SEO Superstitions: Links from Irrelevant Pages
Claim: Links only help search engine positioning if they are from pages related to the subject of your page.
Status: Dubious
This is not exactly untrue, but it is not quite true either. The claim is that if you are, for example, a computer
company, getting a link from a shoe company or a history Web site will not help your page or will actually hurt it. Some
of the "help" displayed by Google and other search engines encourages this rumor. It is probably not really true. Think
about it. Wikipedia and Yahoo! are two examples of sites that have very high rankings, and many Wikipedia pages are
listed at the top of Google listings returned for a particular keyword. What is Wikipedia "about"? If your page or site
were linked from the main page of Yahoo! or Wikipedia do you think that would hurt or help your rankings? It might
conceivably be true that if your page is about Widgets, it is more helpful to be listed in the Wikipedia page about
Widgets then to be listed in a Wikipedia page about Woodrow Wilson for example. Even that is dubious. Search engines
can't really know what is relevant and what is not relevant. They may want to encourage "organic" optimization that is
based on real content, but they can't know that Woodrow Wilson is not related to Widgets, any more than they can "know"
that Zen is related or not related to motor cycle maintenance. Remember, all the listings in a search engine are done by
machine, and they must be done fairly quickly. Think of the database and software engine that might be needed to
categorize a page of text like this, that refers to many different subjects. Unless a person looks at the page and makes
a judgement, it is not possible to know definitely that it is not related in any way.
Here is the way a superstition can start. This is an actual quote from an SEO "expert:"
Superstition: The more reciprocal links you have with other sites, the better your own search engine ranking will be.
Fact: Just having your website linked to obvious FFA or link farms, could penalize your ranking. The idea is to get
quality inbound links from related sites. Although no one really knows how Google factors the PR ranking with search
results related inbound links seem to have a greater PR value than a million unrelated links to or from your site.

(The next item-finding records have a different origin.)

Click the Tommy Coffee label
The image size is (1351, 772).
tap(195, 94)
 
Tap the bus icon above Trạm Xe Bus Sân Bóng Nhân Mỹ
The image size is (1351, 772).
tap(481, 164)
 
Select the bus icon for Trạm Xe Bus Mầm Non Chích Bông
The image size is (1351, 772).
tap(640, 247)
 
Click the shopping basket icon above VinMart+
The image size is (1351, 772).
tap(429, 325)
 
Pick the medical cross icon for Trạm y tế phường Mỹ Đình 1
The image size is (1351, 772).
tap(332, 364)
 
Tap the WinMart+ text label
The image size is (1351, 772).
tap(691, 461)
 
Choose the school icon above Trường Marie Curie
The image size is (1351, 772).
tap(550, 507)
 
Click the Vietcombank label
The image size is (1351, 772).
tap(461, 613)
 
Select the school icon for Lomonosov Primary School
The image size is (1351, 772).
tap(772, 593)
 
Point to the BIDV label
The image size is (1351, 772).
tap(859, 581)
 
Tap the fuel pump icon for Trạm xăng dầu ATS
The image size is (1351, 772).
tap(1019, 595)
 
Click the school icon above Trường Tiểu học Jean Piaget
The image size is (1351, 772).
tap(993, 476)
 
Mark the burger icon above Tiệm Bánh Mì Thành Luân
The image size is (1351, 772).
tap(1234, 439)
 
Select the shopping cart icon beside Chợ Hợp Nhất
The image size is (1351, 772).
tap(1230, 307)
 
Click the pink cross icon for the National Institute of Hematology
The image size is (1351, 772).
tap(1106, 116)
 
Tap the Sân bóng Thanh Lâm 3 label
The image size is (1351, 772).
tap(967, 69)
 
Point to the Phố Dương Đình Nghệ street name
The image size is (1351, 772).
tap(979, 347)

The author was trying to sell his services and mystify and confuse his readers it seems. The problem is that the
expert "explanation" doesn't relate to the statement that was classed as a superstition. Getting a lot of links from
Wikipedia or Yahoo will help your Web site, no matter what business you are in. As a rule, the claim that this man
branded as a superstition is correct. The more links there are to a page, the better your search engine ranking will be,
whether he means Google Pagerank or position of the page in results returned for a keyword.